Further Problems For Boeing Dreamliner Aircrafts

Two more 787s have been grounded after mechanical problems and fuel leaks.



Boeing has been hit by further setbacks to its heralded 787 Dreamliner aircraft after two planes suffered faults in successive days, adding to its growing list of problems.

The two planes, both operated by Japan Airlines, were grounded at Logan airport in Boston over Monday and Tuesday after smoke filled the cabin of one aircraft and a fuel leak stopped the other from taking off.

The grounded flights are the latest in a string of growing pains the US-manufacturer has faced with the model. Qatar Airways grounded one of its three Dreamliners last month after discovering an electrical problem that also grounded two 787s belonging to United Airlines.

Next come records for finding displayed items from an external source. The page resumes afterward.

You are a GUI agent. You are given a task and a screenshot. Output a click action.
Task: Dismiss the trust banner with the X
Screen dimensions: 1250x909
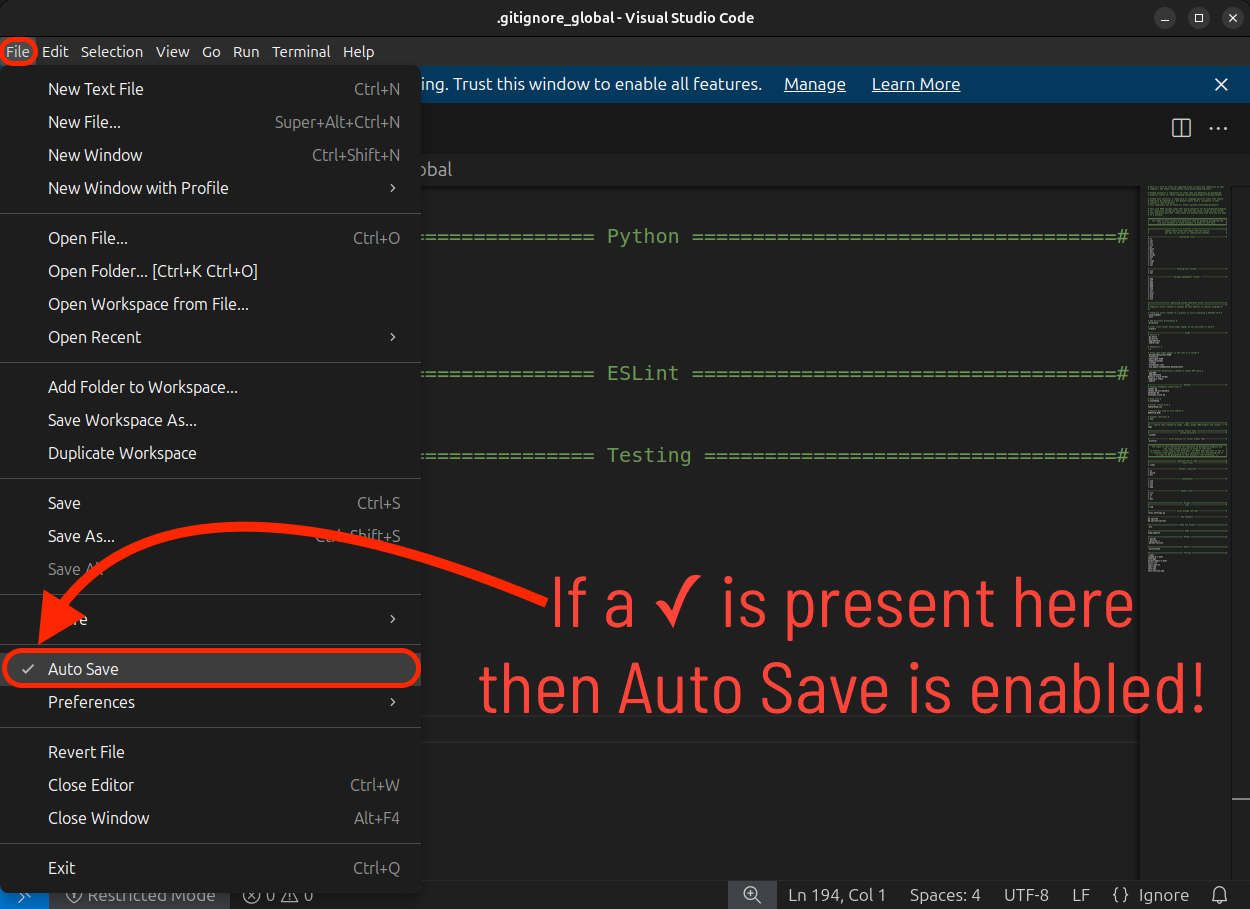[1221, 84]
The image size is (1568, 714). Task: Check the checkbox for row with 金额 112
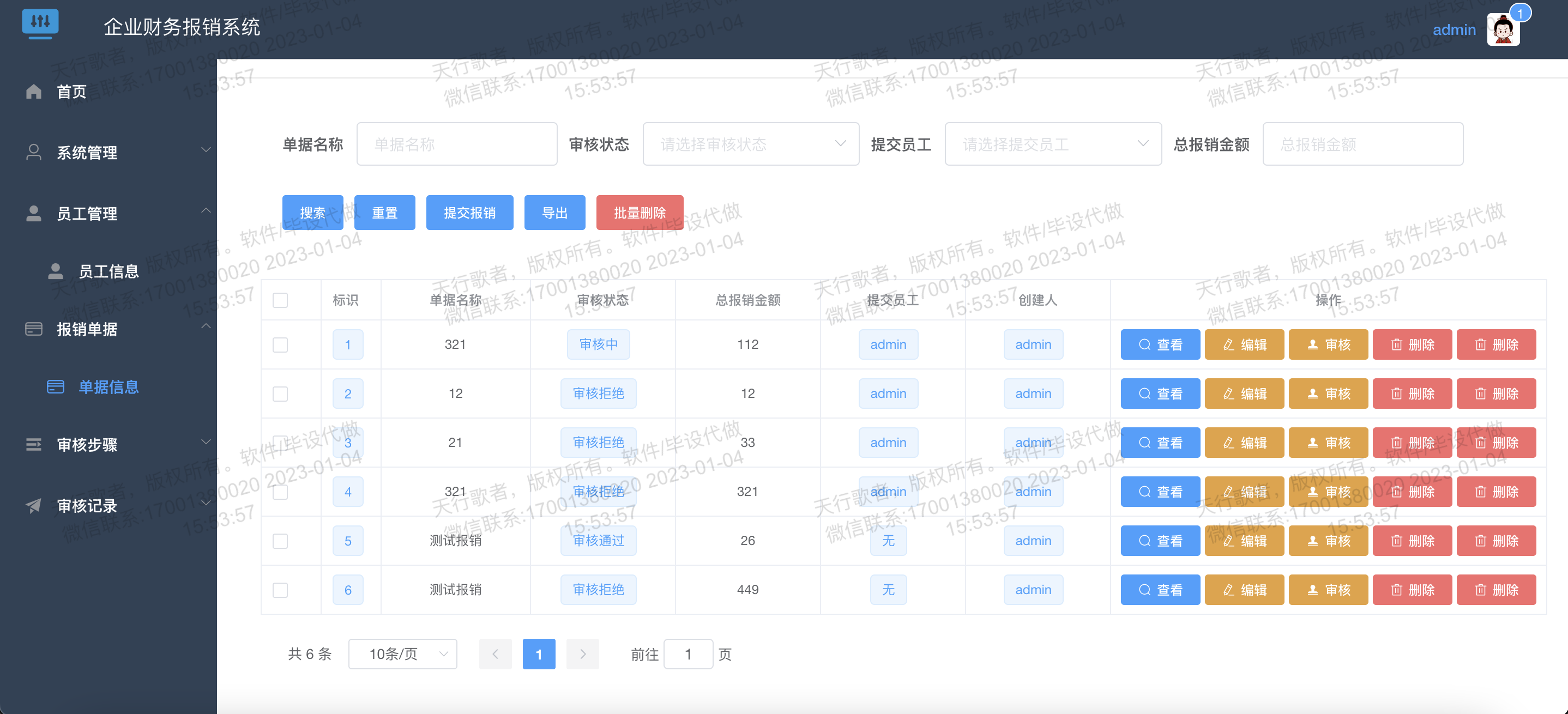click(280, 344)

At Logan airpot on Monday, a battery in the auxiliary power unit suffered fire damage, pouring smoke into the cabin shortly after passengers had disembarked from the plane, having landed from Tokyo.

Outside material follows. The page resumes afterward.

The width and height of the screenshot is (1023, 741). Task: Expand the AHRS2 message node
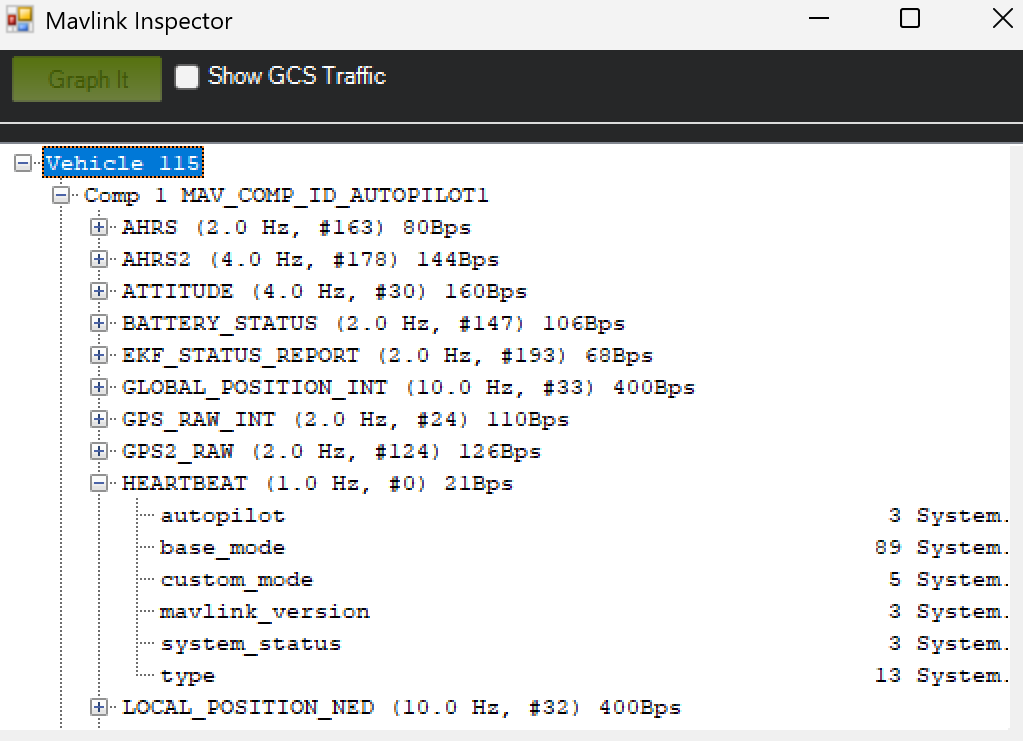(x=99, y=259)
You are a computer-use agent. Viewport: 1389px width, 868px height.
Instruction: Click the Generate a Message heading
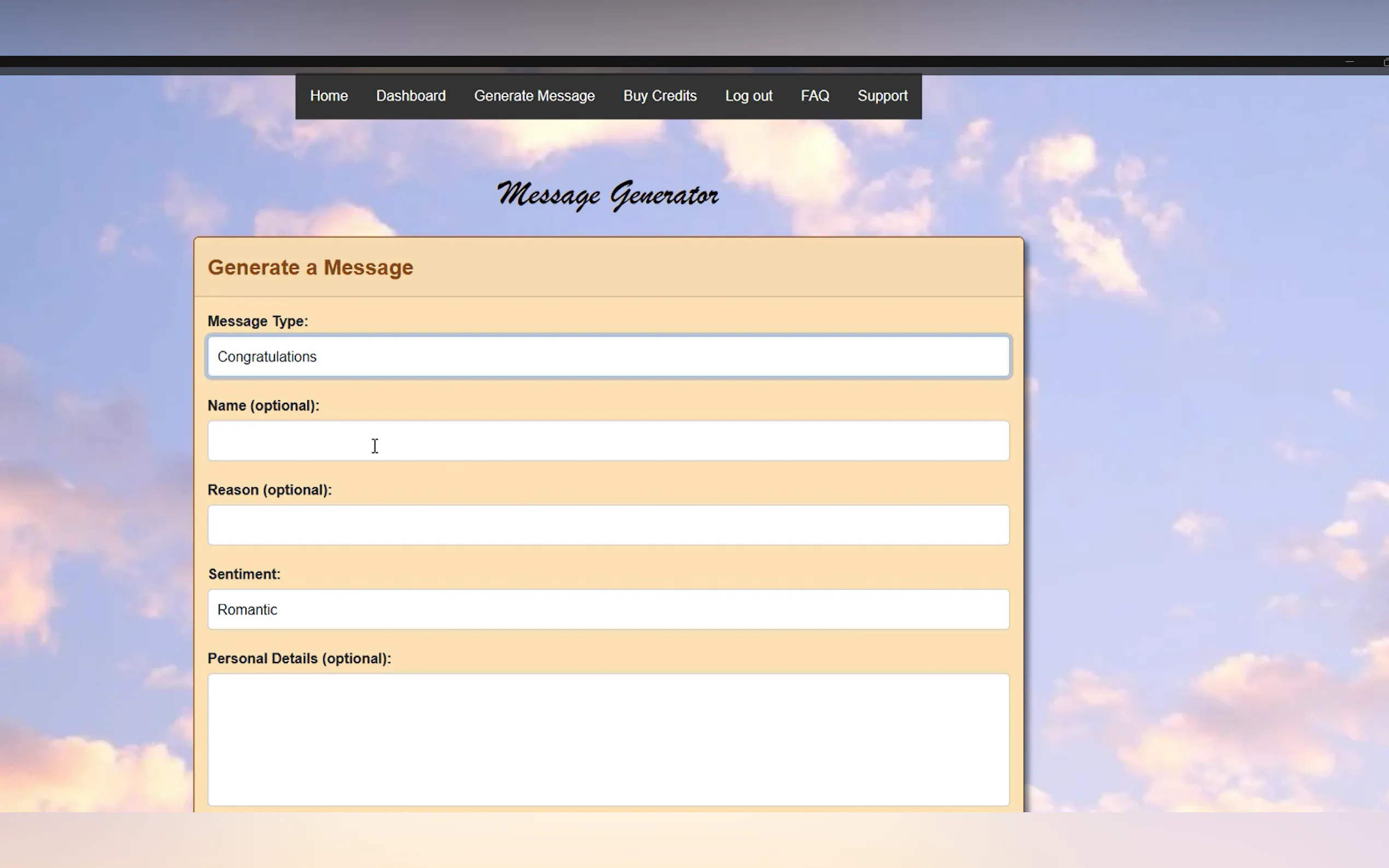[x=310, y=267]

On Tuesday, a fuel leak forced the Dreamliner to taxi back to the gate and allow all 178 passengers off, after 150 litres of fuel spilled onto the runway shortly before takeoff. The leak was spotted by a pilot in a nearby aircraft.

Last month the US Federal Aviation Administration issued a formal warning after it had discovered errors in fuel-line assembly.

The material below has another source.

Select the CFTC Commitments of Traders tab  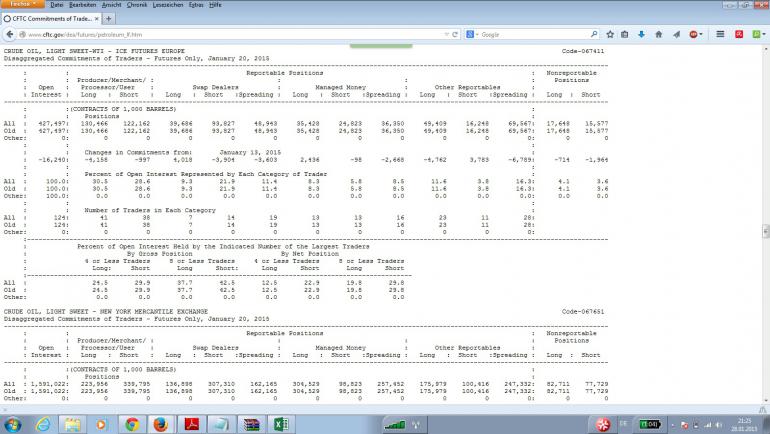pyautogui.click(x=50, y=18)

Responding to the latest problems, Qatar Airways’ chief executive, Akbar Al Baker, has played down safety concerns as ‘teething problems’.

Speaking at the time of grounding one of Qatar Airways three Dreamliners, Al Baker said: “One of our Dreamliners has the same problem that the United plane had and I am very disappointed in Boeing. We will demand compensation (from Boeing)… we are buying planes from them to use them, not to put in a museum.”

Early in December, a United Airlines Dreamliner with 184 people aboard was forced to make an emergency landing after one of six power generators failed.

Qatar Airways has placed orders for 60 Dreamliners – 30 firm and an option for 30 more.

Al Baker said he was concerned that two airlines finding the same fault may indicate the presence of a wider, systemic problem with the U.S. made jets.

“Two aircraft having the same major problem so quickly is a cause of concern,” Al Baker said. “Boeing need to get their act together because the delay of more than three years in delivery forced us to slow our expansion plans.”

Aside from the latest mechanical issues to hit the 787, production problems had previously delayed its arrival by three and a half years.

Boeing shares dropped 2.6 per cent to $74.13 on news of the latest problems yesterday.